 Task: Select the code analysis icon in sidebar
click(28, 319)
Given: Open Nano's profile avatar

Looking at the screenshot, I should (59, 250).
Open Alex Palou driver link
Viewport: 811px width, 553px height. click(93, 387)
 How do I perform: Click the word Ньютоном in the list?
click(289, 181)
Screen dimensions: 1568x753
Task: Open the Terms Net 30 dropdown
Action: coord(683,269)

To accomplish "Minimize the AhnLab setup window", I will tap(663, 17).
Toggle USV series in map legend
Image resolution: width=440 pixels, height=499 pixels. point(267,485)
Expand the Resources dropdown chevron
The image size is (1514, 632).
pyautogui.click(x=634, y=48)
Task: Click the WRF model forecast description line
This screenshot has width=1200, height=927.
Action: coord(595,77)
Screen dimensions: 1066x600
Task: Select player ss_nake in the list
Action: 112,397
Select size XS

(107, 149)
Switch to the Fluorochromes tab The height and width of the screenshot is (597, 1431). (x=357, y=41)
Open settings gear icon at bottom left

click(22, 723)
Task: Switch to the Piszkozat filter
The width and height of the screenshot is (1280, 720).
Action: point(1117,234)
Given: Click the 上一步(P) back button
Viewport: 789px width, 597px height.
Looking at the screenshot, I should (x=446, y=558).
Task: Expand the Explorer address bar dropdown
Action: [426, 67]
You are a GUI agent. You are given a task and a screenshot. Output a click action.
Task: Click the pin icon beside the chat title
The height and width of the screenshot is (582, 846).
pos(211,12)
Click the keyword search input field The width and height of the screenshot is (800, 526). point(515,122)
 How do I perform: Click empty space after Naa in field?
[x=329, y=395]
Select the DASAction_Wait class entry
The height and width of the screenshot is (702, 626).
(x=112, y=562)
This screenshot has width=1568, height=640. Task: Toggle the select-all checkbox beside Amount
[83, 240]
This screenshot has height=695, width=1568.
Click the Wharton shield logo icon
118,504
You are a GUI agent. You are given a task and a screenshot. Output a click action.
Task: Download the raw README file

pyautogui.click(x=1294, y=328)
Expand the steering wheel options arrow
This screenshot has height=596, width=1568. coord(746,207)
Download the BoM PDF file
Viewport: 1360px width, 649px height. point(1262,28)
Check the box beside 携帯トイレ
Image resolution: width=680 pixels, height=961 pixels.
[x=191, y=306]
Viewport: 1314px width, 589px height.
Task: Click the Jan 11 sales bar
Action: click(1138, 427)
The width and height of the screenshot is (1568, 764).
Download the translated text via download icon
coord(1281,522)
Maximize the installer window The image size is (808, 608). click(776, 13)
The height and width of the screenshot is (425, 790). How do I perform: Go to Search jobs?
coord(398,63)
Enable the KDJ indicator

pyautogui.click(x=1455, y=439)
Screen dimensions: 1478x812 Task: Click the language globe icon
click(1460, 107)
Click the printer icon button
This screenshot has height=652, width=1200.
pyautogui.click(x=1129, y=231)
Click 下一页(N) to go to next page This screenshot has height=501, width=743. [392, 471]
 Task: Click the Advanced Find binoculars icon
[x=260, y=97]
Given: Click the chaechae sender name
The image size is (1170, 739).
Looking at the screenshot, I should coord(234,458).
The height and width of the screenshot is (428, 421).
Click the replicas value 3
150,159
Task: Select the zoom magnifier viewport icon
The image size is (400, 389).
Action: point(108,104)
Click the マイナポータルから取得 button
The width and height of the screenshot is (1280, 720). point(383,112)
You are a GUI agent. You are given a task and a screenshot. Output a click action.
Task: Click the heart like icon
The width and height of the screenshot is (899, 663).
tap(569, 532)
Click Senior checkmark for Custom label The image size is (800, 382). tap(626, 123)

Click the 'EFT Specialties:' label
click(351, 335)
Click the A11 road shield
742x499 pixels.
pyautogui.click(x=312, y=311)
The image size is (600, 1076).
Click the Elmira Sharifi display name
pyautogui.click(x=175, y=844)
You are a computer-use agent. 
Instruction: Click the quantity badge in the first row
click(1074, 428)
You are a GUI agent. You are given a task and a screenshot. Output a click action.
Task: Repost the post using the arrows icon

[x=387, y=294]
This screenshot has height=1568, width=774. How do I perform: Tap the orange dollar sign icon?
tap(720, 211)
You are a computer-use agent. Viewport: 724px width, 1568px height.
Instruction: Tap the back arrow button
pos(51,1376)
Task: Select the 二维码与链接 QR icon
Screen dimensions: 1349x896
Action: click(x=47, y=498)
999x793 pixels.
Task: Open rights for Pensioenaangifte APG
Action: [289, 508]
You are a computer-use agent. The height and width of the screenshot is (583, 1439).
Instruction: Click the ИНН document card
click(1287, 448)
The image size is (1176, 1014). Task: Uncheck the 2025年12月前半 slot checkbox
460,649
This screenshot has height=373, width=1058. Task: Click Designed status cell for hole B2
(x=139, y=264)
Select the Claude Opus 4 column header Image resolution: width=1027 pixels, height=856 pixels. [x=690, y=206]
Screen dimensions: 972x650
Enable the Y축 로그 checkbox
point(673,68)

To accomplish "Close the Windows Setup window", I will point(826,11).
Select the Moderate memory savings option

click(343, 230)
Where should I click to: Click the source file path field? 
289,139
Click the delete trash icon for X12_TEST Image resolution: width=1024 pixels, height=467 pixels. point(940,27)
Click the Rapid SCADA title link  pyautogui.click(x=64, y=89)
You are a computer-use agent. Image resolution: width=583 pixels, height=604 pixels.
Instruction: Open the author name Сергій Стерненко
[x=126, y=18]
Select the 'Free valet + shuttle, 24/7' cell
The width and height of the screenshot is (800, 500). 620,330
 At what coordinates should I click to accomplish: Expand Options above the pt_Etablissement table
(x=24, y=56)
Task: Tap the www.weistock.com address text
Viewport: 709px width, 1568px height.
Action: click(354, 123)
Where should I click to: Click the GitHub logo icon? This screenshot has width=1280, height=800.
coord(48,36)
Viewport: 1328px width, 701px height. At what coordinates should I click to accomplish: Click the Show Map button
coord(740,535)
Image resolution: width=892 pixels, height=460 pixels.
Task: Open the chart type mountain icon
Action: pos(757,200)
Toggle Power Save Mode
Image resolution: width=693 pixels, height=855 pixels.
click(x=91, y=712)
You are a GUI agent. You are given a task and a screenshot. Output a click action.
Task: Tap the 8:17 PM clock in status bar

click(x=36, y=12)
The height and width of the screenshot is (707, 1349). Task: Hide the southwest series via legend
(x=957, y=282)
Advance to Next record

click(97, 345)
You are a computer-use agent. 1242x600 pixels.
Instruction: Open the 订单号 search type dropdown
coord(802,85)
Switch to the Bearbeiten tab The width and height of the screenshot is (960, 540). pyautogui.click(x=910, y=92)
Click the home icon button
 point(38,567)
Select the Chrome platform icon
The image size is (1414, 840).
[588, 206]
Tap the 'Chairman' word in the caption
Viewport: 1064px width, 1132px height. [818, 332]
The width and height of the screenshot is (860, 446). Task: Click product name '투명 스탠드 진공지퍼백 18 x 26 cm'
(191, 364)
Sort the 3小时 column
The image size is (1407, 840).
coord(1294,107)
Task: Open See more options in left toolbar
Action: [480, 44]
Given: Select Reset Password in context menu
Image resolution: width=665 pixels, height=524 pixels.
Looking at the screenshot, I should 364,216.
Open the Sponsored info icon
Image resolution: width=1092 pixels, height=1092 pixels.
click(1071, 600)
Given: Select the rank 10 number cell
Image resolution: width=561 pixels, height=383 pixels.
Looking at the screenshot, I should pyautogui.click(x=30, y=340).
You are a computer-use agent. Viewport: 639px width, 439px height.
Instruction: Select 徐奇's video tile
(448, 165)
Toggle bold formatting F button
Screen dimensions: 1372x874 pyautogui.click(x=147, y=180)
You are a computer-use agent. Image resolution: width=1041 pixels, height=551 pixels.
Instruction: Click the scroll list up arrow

**PROBLEM TO WORK ON**
Reprint exactly the lines above that start at the one with "The height and width of the screenshot is (425, 790)." and end at the one with "Task: Select the 二维码与链接 QR icon", keeping both and adding none.

**EXPECTED ANSWER**
The height and width of the screenshot is (425, 790). How do I perform: Go to Search jobs?
coord(398,63)
Enable the KDJ indicator

pyautogui.click(x=1455, y=439)
Screen dimensions: 1478x812 Task: Click the language globe icon
click(1460, 107)
Click the printer icon button
This screenshot has height=652, width=1200.
pyautogui.click(x=1129, y=231)
Click 下一页(N) to go to next page This screenshot has height=501, width=743. [392, 471]
 Task: Click the Advanced Find binoculars icon
[x=260, y=97]
Given: Click the chaechae sender name
The image size is (1170, 739).
Looking at the screenshot, I should coord(234,458).
The height and width of the screenshot is (428, 421).
Click the replicas value 3
150,159
Task: Select the zoom magnifier viewport icon
The image size is (400, 389).
Action: point(108,104)
Click the マイナポータルから取得 button
The width and height of the screenshot is (1280, 720). point(383,112)
You are a GUI agent. You are given a task and a screenshot. Output a click action.
Task: Click the heart like icon
The width and height of the screenshot is (899, 663).
tap(569, 532)
Click Senior checkmark for Custom label The image size is (800, 382). tap(626, 123)

Click the 'EFT Specialties:' label
click(351, 335)
Click the A11 road shield
742x499 pixels.
pyautogui.click(x=312, y=311)
The image size is (600, 1076).
Click the Elmira Sharifi display name
pyautogui.click(x=175, y=844)
You are a computer-use agent. 
Instruction: Click the quantity badge in the first row
click(1074, 428)
You are a GUI agent. You are given a task and a screenshot. Output a click action.
Task: Repost the post using the arrows icon

[x=387, y=294]
This screenshot has height=1568, width=774. How do I perform: Tap the orange dollar sign icon?
tap(720, 211)
You are a computer-use agent. Viewport: 724px width, 1568px height.
Instruction: Tap the back arrow button
pos(51,1376)
Task: Select the 二维码与链接 QR icon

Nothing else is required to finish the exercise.